> [Task to carry out]:
Reproduce the listing below word for word, from its first line through the line that holds "coordinates (712, 10).", both included.

> [Information]:

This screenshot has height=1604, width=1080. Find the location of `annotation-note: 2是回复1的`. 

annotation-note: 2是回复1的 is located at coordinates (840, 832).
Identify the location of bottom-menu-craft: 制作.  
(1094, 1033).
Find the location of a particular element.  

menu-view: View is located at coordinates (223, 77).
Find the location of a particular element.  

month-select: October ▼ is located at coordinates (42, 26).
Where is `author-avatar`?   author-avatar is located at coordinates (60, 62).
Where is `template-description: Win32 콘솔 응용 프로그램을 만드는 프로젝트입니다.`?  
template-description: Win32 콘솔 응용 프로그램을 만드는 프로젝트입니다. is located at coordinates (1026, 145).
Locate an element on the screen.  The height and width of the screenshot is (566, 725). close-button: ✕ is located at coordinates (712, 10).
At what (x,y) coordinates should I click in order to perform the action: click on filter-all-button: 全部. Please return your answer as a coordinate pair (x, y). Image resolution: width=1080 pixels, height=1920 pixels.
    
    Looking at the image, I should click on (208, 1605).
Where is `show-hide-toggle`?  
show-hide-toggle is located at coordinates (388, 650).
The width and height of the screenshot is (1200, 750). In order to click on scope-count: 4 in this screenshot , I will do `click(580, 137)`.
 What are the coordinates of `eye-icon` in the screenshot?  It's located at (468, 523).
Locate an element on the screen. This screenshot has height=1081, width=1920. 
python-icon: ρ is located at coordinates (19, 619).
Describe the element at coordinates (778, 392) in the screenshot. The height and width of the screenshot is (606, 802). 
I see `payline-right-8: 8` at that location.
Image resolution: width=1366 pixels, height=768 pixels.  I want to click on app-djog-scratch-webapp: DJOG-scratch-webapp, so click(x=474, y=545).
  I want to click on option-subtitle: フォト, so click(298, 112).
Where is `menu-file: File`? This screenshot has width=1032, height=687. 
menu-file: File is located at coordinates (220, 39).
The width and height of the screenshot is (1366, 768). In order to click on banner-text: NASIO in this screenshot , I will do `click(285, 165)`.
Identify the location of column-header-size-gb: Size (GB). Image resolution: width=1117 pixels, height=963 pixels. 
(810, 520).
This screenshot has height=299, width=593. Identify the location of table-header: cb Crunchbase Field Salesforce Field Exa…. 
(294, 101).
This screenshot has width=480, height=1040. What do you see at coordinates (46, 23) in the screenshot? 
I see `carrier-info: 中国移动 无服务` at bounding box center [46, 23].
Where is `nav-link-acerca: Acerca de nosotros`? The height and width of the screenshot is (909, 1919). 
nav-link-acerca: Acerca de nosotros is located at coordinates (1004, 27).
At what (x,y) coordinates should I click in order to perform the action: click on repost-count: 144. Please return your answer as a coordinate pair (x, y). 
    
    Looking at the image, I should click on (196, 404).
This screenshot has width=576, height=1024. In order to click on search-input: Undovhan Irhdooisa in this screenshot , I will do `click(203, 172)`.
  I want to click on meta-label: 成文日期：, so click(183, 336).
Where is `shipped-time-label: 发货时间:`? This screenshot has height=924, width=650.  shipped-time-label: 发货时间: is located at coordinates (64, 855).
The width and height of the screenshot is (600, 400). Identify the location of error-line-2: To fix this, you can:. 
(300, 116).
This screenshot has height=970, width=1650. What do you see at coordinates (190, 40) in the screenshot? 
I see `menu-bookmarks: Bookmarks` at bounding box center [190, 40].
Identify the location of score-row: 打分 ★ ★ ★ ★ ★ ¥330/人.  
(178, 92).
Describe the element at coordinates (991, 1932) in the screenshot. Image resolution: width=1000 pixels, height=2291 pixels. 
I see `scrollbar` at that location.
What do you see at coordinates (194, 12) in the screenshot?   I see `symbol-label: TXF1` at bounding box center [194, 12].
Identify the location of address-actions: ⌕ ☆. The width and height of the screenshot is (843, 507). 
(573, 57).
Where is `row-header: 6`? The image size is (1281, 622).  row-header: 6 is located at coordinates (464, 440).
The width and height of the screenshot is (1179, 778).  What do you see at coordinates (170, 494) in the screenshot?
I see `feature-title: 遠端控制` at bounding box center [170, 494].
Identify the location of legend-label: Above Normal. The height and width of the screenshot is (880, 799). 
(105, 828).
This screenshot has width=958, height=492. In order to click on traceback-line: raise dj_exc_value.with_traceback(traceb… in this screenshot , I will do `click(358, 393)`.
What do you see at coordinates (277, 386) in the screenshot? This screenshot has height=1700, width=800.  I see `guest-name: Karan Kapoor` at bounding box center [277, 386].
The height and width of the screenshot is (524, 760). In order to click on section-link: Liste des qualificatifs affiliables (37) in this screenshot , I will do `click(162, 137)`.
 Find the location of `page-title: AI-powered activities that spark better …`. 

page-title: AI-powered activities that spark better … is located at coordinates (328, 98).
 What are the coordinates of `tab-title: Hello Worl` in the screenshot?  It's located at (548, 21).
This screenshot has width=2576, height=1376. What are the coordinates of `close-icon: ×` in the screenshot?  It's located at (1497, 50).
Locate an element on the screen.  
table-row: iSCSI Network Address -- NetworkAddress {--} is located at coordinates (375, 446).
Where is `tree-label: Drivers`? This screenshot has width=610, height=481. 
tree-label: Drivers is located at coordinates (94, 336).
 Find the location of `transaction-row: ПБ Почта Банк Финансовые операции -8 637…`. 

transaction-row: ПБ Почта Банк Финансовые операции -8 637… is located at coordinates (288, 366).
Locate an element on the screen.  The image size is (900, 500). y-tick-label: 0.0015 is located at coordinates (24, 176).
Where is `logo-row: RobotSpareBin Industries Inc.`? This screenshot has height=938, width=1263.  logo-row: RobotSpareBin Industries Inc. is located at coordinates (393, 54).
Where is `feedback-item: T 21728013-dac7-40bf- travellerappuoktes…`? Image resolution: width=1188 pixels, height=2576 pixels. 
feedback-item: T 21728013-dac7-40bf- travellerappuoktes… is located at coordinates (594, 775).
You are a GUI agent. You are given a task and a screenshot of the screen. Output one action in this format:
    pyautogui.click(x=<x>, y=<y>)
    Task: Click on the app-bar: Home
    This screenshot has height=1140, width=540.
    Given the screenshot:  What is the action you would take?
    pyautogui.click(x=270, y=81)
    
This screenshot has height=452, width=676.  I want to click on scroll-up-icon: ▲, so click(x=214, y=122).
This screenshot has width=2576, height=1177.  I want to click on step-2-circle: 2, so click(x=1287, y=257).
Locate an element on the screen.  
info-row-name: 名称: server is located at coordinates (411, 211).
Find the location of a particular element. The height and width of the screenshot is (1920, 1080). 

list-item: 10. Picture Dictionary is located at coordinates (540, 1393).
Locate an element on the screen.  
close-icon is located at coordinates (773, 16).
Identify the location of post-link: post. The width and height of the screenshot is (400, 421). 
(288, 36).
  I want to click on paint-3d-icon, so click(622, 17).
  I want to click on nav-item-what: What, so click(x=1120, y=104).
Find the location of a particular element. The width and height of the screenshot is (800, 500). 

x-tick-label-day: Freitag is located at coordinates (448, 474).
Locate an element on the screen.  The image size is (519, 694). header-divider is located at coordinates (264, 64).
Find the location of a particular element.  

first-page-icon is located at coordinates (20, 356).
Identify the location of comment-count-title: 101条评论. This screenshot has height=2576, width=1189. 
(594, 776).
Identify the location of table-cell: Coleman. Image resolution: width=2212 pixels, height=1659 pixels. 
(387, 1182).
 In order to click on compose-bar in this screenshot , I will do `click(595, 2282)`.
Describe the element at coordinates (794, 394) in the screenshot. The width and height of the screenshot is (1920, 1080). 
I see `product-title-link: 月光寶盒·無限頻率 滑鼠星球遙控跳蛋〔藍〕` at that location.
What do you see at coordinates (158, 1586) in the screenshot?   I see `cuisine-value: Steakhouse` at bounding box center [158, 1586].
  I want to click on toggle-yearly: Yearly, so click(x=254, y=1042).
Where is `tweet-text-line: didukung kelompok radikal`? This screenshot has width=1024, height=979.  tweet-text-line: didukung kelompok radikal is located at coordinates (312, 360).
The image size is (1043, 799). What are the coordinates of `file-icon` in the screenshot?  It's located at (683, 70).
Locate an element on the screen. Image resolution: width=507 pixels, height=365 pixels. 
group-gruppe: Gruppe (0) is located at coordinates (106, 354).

> [Response to the task]:
This screenshot has height=1604, width=1080. Find the location of `annotation-note: 2是回复1的`. 

annotation-note: 2是回复1的 is located at coordinates (840, 832).
Identify the location of bottom-menu-craft: 制作.  
(1094, 1033).
Find the location of a particular element.  

menu-view: View is located at coordinates (223, 77).
Find the location of a particular element.  

month-select: October ▼ is located at coordinates (42, 26).
Where is `author-avatar`?   author-avatar is located at coordinates (60, 62).
Where is `template-description: Win32 콘솔 응용 프로그램을 만드는 프로젝트입니다.`?  
template-description: Win32 콘솔 응용 프로그램을 만드는 프로젝트입니다. is located at coordinates (1026, 145).
Locate an element on the screen.  The height and width of the screenshot is (566, 725). close-button: ✕ is located at coordinates (712, 10).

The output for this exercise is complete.